Sofortige Beschwerde gegen Versagung von Prozesskostenhilfe wegen fehlender Erfolgsaussicht zurückgewiesen
KI-Zusammenfassung
Der Kläger wandte sich mit einer sofortigen Beschwerde gegen die Versagung von Prozesskostenhilfe durch das Amtsgericht. Das Landgericht Bonn wies die Beschwerde zurück, weil die beabsichtigte Klage keine hinreichende Aussicht auf Erfolg bietet und der Vortrag nur pauschale Vorwürfe ohne konkrete Tatsachen enthielt. Zudem ist keine Bestellung eines Prozesspflegers zu seinen Gunsten möglich; die Beschwerdekosten werden nicht erstattet.
Ausgang: Sofortige Beschwerde des Klägers gegen die Versagung von Prozesskostenhilfe als unbegründet abgewiesen
Abstrakte Rechtssätze
Prozesskostenhilfe ist zu versagen, wenn die beabsichtigte Rechtsverfolgung keine hinreichende Aussicht auf Erfolg erkennen lässt.
Zur Begründung einer Klage sind konkrete, schlüssige Tatsachen darzulegen; bloße pauschale Vorwürfe (z.B. Falschauskunft, Beleidigung) genügen nicht, um Erfolgsaussichten zu begründen.
Bei behaupteten Gesundheitsschäden ist eine substantielle Darlegung der Kausalität zwischen dem behaupteten Verhalten der Gegenseite und dem Gesundheitsschaden erforderlich; Angaben zu Vorerkrankungen ersetzen diese Darlegung nicht.

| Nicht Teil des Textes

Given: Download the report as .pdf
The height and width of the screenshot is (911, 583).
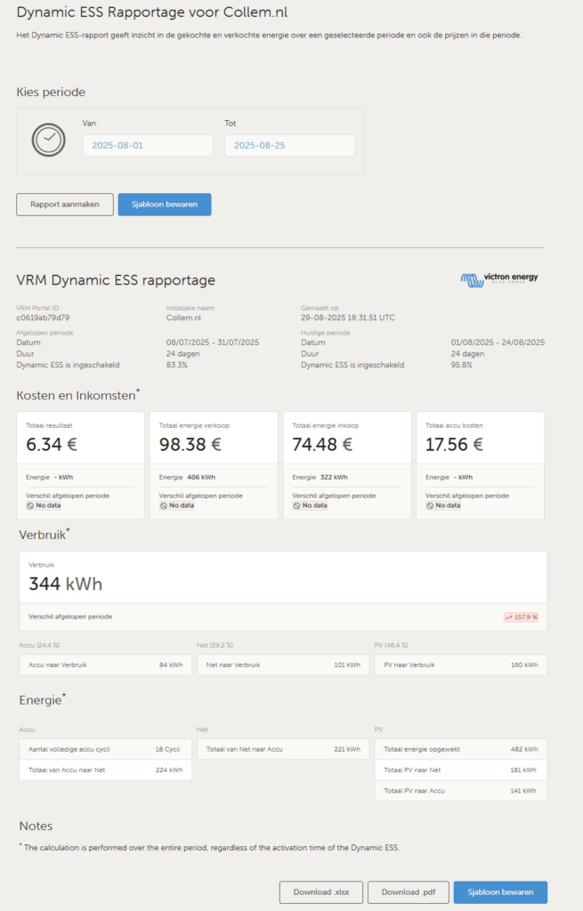Looking at the screenshot, I should [x=409, y=892].
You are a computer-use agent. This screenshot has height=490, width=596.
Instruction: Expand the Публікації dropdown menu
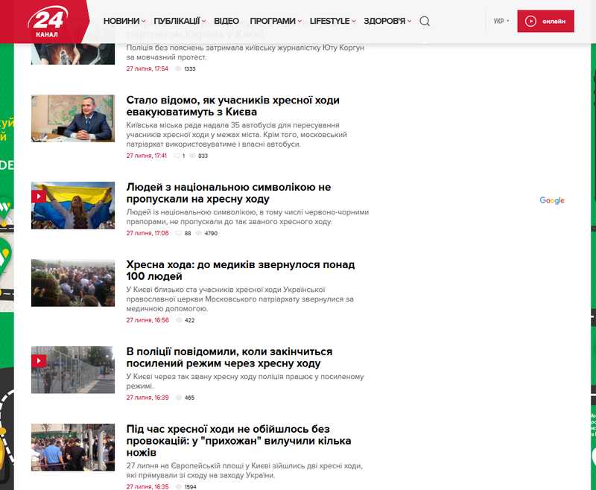pyautogui.click(x=180, y=22)
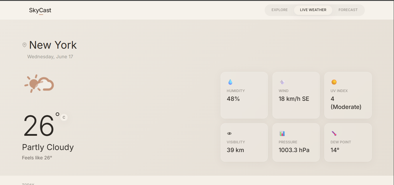The image size is (394, 185).
Task: Switch to the Forecast tab
Action: 348,10
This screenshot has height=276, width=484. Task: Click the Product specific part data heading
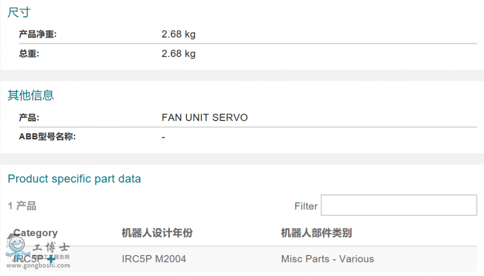click(x=74, y=179)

§ 57 ZPO führt nicht zur Bestellung eines Prozesspflegers zugunsten des klagenden, prozessunfähigen Partei; die Vorschrift sieht die Bestellung typischerweise nur für die beklagte Partei vor.
Vorinstanzen
Amtsgericht Bonn, 103 C 42/09
Tenor
Die sofortige Beschwerde des Klägers vom 24.03.2009/04.04.2009 gegen den Beschluss des Amtsgerichts Bonn vom 16.03.2009 – 103 C 42/09 - wird zurückgewiesen.
Rubrum
Die sofortige Beschwerde ist gem. § 127 Abs. 2 ZPO zulässig. Sie ist aber nicht begründet. Das Amtsgericht hat mit zutreffenden Gründen die Bewilligung von Prozesskostenhilfe versagt.
Die beabsichtigte Klage bietet, auch bei Berücksichtigung des Vortrags in der Beschwerdeschrift vom 24.03.09 und der Zusatz-Beschwerde von 04.04.09, keine Aussicht auf Erfolg. Der prozessunfähige Kläger hat auch vertreten durch seine Ehefrau als Notbetreuerin keinen Sachverhalt vorgetragen, aus dem sich sein Klagebegehren schlüssig ergebe. Es wird zwar der Krankheitsverlauf des Klägers im Einzelnen dargestellt, nicht aber, inwieweit durch ein pflichtwidriges Verhalten der Beklagten eine Gesundheitsbeeinträchtigung hervorgerufen worden sein soll. Der Kläger erhebt lediglich pauschal den Vorwurf der Falschauskunft und Beleidigung. Eine konkrete Verletzungshandlung wird nicht dargelegt. Zudem leidet der Kläger nach eigenen Angaben bereits seit vielen Jahren an einer psychischen Erkrankung mit Epilepsieanfällen. Eine Kausalität zwischen einem etwaigen Verhalten von Mitarbeitern der Beklagten und einem Schaden an der Gesundheit des Klägers ist danach nicht ersichtlich.
Das Amtsgericht hat auch zutreffend darauf hingewiesen, dass § 57 ZPO die Bestellung eines Prozesspflegers bei Vorliegen der übrigen Voraussetzungen nur für die beklagte Partei vorsieht.
Die Kosten des Beschwerdeverfahrens werden nicht erstattet (§ 127 Abs. 4 ZPO).